Malgré la possibilité d'une augmentation de la production mondiale, la trajectoire des cours dépend toujours "de ce qui se passe avec l'Ukraine et la Russie", a abondé Robert Yawger. Et "chaque fois que les prix partent fermement dans une direction, les gens cherchent un élément déclencheur pour prendre leurs bénéfices", a ajouté Michael Lynch, président du cabinet Strategic Energy & Economic Research (SEER).

Embargo américain

"L'idée que nous pourrions avoir la paix, ou au moins un cessez-le-feu, signifierait moins de sanctions", a-t-il ajouté, alors que le conflit sur le terrain ne montre aucun signe de ralentissement. Le président amméricain Joseph Robinette Biden a annoncé mardi un embargo sur les importations américaines de pétrole russe, tandis que le Royaume-Uni s'est engagé à y parvenir d'ici la fin de l'année.

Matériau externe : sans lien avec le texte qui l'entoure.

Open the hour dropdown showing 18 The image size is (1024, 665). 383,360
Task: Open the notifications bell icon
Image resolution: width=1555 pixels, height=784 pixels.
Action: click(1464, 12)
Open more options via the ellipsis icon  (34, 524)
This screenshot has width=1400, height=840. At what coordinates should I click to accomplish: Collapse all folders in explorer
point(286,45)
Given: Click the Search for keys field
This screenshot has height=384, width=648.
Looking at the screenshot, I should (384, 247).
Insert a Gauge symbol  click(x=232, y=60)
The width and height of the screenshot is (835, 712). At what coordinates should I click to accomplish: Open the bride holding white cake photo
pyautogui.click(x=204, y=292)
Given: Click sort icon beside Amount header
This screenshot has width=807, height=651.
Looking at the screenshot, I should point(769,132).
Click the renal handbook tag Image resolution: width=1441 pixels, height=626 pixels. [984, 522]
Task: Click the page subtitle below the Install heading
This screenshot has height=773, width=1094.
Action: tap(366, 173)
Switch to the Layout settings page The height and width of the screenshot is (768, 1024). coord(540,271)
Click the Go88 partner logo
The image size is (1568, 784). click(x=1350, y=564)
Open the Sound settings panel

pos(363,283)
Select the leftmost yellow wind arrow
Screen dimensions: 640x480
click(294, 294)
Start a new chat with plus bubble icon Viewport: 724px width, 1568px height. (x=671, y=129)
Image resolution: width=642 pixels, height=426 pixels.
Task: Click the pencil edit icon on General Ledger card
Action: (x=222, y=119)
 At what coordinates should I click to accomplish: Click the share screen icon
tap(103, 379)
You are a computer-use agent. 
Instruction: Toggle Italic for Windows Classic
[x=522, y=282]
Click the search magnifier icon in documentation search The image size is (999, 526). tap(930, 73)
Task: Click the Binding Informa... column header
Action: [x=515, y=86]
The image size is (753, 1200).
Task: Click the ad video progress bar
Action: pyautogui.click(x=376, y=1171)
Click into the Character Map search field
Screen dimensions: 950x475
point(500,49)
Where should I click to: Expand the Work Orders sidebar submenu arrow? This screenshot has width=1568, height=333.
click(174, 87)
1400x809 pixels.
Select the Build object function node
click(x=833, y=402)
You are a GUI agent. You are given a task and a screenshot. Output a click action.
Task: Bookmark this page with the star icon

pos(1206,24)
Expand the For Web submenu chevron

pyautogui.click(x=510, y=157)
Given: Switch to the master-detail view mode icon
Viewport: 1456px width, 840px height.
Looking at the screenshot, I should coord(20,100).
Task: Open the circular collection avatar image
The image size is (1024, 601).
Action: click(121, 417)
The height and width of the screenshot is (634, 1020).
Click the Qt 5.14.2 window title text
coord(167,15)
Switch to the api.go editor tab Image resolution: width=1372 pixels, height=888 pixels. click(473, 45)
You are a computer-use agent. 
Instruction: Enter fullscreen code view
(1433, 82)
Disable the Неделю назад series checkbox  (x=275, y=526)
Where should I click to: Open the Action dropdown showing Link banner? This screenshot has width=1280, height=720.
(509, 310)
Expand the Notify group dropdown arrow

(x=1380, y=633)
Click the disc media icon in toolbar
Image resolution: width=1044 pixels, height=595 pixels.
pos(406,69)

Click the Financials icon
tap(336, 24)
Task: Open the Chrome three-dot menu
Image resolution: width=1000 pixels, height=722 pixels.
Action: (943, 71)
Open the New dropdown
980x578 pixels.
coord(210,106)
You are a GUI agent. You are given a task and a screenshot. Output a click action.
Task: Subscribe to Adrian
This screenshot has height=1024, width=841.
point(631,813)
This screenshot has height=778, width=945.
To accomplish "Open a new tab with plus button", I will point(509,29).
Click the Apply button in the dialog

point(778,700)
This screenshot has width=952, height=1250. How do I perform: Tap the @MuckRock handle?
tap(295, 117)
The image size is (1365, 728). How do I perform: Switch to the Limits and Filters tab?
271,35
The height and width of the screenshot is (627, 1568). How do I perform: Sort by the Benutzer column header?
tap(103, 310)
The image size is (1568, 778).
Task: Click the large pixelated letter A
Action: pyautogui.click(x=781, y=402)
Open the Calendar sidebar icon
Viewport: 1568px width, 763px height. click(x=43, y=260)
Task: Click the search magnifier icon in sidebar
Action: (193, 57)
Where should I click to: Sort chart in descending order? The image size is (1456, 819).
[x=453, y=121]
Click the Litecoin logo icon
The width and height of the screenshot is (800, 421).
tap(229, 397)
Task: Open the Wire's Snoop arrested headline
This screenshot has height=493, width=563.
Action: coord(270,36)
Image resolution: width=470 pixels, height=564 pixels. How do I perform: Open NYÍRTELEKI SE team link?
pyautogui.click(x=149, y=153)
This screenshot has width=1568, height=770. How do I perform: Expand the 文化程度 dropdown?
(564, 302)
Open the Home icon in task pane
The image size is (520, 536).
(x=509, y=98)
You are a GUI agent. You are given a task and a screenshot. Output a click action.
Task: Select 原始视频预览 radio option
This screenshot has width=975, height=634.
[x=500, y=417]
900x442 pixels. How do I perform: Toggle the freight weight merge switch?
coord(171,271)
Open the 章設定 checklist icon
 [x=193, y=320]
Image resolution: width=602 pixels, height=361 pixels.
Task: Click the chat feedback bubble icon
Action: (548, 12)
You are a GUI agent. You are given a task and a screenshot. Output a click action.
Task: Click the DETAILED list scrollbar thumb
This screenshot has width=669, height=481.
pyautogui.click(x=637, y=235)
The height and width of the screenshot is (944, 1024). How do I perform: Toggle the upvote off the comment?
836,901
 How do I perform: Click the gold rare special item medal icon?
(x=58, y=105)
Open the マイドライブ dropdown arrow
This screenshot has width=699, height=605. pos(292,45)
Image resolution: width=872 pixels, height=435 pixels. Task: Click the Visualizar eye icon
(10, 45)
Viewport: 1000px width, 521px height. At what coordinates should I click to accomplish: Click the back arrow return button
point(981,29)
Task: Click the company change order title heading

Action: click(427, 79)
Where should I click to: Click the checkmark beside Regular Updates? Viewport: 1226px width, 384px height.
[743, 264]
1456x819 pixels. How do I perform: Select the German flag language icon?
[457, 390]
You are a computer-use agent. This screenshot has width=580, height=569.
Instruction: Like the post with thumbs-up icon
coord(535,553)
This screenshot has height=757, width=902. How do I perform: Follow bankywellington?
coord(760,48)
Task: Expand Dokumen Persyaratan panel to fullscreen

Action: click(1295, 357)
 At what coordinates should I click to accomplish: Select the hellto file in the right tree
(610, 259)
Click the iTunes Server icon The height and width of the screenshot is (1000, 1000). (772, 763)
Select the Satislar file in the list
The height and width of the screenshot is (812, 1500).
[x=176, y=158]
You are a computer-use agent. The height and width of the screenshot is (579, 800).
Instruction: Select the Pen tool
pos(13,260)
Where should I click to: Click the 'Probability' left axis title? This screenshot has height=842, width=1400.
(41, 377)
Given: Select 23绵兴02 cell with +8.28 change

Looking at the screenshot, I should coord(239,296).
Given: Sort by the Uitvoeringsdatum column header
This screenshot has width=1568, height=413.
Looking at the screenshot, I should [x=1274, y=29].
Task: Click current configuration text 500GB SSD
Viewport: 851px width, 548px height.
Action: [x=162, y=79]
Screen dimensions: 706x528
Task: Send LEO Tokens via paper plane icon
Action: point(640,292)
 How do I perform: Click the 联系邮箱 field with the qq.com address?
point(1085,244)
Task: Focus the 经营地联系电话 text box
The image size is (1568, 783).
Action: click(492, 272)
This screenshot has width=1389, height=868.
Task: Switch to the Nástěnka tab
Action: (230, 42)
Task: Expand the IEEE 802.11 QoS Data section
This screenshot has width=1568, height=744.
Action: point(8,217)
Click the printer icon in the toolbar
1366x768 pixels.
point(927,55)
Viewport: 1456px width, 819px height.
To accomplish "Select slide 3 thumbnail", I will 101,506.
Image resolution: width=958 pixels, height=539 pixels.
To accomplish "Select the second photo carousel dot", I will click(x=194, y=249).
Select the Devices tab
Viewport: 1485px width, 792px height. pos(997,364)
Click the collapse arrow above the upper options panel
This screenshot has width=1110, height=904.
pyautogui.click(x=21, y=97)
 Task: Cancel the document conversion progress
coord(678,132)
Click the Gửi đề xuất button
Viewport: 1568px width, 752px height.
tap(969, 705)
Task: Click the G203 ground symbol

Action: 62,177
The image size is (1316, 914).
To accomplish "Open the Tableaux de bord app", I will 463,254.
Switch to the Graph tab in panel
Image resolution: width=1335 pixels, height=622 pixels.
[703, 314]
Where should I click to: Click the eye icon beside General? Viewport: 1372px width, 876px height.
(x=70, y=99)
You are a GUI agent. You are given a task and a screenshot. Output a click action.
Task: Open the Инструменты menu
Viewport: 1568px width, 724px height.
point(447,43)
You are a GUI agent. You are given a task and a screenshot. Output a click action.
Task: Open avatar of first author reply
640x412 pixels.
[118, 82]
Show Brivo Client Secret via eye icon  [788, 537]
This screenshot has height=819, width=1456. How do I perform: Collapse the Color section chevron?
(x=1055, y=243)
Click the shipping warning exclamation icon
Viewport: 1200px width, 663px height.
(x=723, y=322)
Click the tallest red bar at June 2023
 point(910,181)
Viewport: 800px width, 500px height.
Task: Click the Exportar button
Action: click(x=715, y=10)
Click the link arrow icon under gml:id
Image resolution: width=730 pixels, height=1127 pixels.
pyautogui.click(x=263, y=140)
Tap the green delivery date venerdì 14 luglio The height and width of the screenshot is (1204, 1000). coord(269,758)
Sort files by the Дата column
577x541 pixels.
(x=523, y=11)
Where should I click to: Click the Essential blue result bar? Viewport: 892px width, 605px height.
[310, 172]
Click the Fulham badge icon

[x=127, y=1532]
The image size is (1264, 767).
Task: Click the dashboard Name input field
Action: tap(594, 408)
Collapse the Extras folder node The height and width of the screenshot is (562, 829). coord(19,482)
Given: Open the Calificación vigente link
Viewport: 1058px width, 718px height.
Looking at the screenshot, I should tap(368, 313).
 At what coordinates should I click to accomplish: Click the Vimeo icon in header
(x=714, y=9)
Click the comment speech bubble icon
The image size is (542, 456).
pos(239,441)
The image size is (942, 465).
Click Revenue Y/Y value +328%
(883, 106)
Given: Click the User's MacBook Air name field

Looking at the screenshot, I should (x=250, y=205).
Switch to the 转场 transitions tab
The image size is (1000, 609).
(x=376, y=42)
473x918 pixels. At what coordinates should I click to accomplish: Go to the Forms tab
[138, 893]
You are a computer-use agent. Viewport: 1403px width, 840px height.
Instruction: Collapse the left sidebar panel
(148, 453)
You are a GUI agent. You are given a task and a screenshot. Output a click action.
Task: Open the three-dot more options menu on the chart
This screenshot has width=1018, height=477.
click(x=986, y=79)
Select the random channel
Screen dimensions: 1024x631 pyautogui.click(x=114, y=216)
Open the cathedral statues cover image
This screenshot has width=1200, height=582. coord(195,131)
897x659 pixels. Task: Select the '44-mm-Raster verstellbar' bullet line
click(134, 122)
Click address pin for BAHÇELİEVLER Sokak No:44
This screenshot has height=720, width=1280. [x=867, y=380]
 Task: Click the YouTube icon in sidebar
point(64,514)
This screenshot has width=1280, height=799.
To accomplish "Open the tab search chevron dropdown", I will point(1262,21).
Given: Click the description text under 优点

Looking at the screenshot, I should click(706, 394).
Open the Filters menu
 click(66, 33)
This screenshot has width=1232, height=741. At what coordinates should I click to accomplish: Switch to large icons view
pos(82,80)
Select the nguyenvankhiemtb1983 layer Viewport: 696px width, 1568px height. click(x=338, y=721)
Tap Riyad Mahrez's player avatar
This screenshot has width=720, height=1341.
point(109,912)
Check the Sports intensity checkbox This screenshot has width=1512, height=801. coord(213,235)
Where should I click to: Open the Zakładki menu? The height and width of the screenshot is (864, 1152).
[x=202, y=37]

Et même si aucun des principaux clients de la Russie n'a pris de mesure similaire, le pétrole russe fait déjà l'objet d'une forme d'embargo. Acteurs privés ou publics craignent ainsi d'être rattrapés par les sanctions ou l'opprobre s'ils acceptent les exportations russes.

Plus tôt mercredi, les cours avaient connu un premier soubresaut après un commentaire de l'ambassadeur des Émirats arabes unis aux États-Unis, Youssef Al Otaïba, qui a déclaré que les Émirats étaient "favorables à une hausse de la production" de pétrole et allaient "encourager" en ce sens l'Organisation des pays exportateurs de pétrole (Opep). Selon Robert Yawger, les Émirats arabes unis pourraient pomper 800'000 barils de plus par jour. "Cela met la pression sur les Saoudiens pour faire la même chose", a-t-il réagi.

Parmi les rares membres du groupe Opep+ (Opep et ses alliés), avec les Émirats, à disposer de capacités inutilisées, l'Arabie Saoudite pourrait, elle, contribuer à hauteur de deux millions de barils supplémentaires par jour, selon l'analyste. Les membres du cartel élargi s'étaient, jusqu'ici, refusés à accélérer leur production pour soulager le marché, se tenant au relèvement graduel de 400'000 barils par jour chaque mois avec l'objectif de retrouver, fin 2022, des volumes similaires à ceux d'avant la pandémie de coronavirus.